━━━ Entries supplied

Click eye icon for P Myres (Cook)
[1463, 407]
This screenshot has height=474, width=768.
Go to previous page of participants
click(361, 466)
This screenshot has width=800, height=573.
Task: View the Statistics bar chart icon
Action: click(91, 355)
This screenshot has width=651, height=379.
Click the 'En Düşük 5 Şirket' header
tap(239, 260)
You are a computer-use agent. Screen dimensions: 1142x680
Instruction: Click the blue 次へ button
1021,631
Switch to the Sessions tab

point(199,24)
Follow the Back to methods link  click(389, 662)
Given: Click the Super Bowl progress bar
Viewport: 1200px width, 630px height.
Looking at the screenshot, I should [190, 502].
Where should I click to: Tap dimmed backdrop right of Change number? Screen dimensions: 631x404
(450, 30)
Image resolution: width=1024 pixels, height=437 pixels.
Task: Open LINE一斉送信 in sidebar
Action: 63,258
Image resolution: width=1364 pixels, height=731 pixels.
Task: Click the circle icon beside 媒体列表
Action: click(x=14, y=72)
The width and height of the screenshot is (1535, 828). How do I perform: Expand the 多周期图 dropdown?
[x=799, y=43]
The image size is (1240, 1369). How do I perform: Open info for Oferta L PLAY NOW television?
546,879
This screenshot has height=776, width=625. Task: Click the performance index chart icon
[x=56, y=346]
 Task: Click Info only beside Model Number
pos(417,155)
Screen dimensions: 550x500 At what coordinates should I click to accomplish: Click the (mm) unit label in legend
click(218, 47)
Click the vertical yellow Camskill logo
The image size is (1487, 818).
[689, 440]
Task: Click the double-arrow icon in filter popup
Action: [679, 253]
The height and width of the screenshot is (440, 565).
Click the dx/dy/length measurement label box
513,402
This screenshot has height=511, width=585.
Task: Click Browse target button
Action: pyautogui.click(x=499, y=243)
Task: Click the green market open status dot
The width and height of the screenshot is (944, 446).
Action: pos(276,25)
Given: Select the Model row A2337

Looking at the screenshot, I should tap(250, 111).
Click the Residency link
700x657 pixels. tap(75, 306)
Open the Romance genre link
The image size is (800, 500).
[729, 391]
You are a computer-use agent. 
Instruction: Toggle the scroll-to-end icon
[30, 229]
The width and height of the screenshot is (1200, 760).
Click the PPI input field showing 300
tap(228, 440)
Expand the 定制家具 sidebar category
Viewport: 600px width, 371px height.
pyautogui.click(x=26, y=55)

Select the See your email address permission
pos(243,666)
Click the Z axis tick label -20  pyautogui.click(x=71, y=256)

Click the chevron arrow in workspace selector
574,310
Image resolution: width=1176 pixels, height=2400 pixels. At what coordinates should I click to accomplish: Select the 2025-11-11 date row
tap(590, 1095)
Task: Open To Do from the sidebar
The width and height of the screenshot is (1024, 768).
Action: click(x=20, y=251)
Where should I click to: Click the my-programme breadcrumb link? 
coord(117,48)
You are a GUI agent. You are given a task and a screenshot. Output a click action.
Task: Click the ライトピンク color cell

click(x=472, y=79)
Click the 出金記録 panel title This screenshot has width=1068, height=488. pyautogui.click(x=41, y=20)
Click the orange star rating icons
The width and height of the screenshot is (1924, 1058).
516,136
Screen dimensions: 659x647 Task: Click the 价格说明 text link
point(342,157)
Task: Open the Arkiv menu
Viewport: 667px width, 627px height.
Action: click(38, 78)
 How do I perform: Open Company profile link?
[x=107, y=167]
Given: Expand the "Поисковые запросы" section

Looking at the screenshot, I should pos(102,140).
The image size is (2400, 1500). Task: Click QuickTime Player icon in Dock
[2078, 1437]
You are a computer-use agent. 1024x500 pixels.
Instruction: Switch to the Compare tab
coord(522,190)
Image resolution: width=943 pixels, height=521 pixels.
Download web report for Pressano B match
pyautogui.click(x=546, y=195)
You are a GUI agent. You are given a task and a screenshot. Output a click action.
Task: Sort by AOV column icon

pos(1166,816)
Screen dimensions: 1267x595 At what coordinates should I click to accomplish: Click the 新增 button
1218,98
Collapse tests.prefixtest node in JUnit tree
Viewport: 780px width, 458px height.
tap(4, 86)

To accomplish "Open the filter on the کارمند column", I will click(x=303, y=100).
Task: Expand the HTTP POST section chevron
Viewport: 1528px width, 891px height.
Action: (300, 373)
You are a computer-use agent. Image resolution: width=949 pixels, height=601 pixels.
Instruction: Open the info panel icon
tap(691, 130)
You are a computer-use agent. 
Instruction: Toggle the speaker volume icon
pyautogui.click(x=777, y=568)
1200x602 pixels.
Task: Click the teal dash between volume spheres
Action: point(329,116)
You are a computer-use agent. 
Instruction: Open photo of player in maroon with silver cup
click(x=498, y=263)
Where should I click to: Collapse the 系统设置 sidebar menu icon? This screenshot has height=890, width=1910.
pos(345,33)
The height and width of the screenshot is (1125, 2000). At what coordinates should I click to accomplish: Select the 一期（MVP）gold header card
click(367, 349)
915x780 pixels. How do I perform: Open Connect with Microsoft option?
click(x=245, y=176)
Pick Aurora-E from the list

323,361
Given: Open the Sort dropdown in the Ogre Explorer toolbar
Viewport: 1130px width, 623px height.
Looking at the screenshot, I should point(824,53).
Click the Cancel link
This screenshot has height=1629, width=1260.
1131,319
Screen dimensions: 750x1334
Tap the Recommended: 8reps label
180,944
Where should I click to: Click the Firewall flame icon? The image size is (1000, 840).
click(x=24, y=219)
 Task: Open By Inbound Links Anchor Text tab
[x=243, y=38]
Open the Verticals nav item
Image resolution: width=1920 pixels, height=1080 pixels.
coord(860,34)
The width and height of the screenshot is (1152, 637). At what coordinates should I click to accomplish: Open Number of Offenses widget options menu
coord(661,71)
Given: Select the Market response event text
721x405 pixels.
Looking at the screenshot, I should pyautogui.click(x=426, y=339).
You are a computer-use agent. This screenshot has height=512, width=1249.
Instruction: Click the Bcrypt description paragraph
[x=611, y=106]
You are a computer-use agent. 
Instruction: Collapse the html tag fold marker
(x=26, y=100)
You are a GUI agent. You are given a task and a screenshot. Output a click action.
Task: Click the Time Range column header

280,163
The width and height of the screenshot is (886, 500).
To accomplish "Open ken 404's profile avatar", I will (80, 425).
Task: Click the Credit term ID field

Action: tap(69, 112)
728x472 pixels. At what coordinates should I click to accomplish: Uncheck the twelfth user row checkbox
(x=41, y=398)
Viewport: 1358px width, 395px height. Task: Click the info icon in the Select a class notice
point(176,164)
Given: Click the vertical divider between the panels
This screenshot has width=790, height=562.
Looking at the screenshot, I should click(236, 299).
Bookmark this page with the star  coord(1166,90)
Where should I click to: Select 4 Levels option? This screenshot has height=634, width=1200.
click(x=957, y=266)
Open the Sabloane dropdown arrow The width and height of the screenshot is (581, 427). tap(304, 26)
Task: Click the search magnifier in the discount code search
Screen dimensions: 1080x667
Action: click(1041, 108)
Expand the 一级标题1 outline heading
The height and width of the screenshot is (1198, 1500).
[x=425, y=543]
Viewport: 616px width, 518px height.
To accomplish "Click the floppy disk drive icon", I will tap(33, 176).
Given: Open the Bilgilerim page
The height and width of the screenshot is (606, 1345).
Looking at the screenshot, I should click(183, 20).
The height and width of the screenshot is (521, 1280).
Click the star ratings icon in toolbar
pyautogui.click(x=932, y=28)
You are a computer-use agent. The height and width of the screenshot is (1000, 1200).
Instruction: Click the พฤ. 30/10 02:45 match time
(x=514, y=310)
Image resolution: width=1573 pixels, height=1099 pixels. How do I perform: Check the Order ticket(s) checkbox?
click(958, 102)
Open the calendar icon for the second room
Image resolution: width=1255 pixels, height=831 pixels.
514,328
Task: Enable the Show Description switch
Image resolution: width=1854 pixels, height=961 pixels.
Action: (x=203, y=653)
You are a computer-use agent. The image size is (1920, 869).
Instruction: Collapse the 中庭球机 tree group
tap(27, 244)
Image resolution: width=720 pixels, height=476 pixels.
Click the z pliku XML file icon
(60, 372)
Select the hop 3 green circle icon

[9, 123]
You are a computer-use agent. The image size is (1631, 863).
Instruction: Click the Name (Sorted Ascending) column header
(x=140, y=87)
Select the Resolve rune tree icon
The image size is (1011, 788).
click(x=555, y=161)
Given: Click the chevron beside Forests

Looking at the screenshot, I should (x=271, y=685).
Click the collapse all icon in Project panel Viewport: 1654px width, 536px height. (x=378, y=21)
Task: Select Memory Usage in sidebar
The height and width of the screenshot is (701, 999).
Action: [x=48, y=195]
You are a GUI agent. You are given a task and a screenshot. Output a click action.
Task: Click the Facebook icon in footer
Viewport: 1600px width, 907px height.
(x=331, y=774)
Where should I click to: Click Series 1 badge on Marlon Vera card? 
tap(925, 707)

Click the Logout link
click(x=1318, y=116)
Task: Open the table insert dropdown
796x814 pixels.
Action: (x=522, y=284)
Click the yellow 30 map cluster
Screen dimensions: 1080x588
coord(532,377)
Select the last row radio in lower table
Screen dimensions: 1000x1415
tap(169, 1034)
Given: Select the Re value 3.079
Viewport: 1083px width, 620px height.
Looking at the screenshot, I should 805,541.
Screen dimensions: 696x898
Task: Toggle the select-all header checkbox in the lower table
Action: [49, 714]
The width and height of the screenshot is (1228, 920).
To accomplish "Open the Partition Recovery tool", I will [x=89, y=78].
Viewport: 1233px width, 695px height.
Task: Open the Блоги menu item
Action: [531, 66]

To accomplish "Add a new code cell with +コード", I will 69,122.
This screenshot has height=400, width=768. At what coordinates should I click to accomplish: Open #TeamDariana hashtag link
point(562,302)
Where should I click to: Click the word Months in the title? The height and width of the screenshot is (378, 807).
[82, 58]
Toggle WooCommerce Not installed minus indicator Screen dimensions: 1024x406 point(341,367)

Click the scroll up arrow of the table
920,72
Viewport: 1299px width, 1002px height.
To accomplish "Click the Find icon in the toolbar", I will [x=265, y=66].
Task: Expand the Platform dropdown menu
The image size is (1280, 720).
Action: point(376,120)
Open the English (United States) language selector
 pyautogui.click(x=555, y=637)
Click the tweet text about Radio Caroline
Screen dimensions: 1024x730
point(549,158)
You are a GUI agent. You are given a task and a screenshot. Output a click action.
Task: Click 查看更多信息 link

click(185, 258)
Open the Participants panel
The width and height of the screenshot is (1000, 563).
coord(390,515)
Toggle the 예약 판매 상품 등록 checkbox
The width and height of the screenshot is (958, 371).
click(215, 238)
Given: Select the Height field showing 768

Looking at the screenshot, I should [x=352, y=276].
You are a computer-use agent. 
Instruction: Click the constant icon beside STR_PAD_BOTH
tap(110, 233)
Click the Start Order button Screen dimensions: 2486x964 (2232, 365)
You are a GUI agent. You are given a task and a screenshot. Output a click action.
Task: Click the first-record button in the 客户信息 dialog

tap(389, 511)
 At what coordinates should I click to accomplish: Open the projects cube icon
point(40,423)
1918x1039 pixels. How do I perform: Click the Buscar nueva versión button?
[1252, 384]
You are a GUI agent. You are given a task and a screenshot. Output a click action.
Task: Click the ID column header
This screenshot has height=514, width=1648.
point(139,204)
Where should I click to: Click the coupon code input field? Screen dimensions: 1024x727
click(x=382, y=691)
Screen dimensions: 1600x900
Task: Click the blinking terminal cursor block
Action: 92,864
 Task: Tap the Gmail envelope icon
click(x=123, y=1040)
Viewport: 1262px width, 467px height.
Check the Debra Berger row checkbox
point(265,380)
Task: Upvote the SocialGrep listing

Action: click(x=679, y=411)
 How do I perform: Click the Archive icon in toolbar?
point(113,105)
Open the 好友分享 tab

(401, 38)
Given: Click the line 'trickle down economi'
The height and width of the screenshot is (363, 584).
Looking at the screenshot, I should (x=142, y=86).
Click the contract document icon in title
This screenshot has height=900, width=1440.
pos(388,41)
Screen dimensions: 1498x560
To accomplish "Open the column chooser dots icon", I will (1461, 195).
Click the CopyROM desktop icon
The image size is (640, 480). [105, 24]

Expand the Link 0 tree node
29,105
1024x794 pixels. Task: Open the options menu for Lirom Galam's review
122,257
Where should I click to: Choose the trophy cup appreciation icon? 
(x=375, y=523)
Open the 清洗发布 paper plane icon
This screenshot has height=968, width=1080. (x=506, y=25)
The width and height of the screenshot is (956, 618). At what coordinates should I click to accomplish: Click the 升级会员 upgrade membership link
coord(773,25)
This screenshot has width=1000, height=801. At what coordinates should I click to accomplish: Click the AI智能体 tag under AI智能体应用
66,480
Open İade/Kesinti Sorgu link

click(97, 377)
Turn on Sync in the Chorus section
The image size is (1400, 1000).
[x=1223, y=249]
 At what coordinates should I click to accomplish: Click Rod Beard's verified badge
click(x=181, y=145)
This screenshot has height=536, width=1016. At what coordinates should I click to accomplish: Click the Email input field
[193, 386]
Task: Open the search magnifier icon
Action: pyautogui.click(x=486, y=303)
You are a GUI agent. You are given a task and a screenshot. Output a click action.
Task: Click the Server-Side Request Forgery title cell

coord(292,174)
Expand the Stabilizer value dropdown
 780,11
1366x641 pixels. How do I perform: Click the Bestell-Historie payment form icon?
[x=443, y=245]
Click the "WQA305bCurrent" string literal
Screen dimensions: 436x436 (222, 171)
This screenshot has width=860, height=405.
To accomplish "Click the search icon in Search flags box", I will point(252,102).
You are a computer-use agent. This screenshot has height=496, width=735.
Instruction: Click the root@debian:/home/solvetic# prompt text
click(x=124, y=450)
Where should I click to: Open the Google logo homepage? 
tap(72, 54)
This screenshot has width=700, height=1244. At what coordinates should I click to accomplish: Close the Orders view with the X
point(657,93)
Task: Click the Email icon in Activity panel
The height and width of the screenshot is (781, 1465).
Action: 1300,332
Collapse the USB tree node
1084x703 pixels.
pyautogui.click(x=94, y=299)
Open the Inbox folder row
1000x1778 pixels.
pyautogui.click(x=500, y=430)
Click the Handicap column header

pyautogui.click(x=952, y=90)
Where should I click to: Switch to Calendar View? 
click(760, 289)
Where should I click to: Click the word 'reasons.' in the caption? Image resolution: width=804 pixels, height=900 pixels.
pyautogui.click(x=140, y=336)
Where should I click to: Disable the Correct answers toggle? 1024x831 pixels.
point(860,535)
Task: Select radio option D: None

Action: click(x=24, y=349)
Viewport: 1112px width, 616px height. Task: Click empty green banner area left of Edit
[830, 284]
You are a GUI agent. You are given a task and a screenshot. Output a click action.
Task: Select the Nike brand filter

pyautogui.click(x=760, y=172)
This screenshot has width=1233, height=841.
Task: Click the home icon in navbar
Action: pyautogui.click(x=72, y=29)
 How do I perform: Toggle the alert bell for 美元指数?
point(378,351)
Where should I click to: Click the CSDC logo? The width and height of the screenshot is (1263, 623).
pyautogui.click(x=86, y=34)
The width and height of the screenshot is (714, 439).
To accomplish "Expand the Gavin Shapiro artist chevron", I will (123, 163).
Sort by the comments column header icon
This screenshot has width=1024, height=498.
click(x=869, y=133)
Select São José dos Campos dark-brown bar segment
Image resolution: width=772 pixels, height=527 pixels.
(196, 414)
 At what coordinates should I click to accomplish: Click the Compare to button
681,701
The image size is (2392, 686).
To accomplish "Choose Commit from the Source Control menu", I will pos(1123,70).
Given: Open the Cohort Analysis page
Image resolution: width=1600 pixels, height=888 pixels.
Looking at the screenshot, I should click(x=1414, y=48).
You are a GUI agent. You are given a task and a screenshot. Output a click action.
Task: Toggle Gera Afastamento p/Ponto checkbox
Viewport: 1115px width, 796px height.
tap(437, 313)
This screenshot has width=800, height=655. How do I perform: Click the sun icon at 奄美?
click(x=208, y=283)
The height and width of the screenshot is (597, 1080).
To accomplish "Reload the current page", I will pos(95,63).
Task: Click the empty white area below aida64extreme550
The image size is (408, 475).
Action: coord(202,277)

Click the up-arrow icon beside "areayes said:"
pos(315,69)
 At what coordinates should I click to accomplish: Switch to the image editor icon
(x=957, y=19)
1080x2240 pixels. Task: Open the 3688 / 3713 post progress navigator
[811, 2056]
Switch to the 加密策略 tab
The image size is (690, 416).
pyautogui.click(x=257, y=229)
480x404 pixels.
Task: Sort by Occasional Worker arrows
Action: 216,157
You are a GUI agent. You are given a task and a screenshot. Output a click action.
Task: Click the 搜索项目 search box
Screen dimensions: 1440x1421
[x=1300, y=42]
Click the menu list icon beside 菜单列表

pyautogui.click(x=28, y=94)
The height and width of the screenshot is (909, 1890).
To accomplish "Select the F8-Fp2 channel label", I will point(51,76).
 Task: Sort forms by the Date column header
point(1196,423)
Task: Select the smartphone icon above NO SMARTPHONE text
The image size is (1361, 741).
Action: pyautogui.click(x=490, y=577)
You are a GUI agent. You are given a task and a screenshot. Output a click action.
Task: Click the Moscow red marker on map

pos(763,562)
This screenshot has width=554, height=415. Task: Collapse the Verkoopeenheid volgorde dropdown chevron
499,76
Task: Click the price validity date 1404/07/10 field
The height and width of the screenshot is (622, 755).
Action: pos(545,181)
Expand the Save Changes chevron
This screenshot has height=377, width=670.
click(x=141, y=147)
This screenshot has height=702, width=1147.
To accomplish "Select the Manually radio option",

━━━━━━

**Exercise aim**
What you give back should be exactly the lines of the data above from the line with "Task: Open By Inbound Links Anchor Text tab" through the line with "Bookmark this page", both of those included, and nothing more.

**Reply to the exercise**
 Task: Open By Inbound Links Anchor Text tab
[x=243, y=38]
Open the Verticals nav item
Image resolution: width=1920 pixels, height=1080 pixels.
coord(860,34)
The width and height of the screenshot is (1152, 637). At what coordinates should I click to accomplish: Open Number of Offenses widget options menu
coord(661,71)
Given: Select the Market response event text
721x405 pixels.
Looking at the screenshot, I should pyautogui.click(x=426, y=339).
You are a computer-use agent. This screenshot has height=512, width=1249.
Instruction: Click the Bcrypt description paragraph
[x=611, y=106]
You are a computer-use agent. 
Instruction: Collapse the html tag fold marker
(x=26, y=100)
You are a GUI agent. You are given a task and a screenshot. Output a click action.
Task: Click the Time Range column header

280,163
The width and height of the screenshot is (886, 500).
To accomplish "Open ken 404's profile avatar", I will (80, 425).
Task: Click the Credit term ID field

Action: tap(69, 112)
728x472 pixels. At what coordinates should I click to accomplish: Uncheck the twelfth user row checkbox
(x=41, y=398)
Viewport: 1358px width, 395px height. Task: Click the info icon in the Select a class notice
point(176,164)
Given: Click the vertical divider between the panels
This screenshot has width=790, height=562.
Looking at the screenshot, I should click(236, 299).
Bookmark this page with the star  coord(1166,90)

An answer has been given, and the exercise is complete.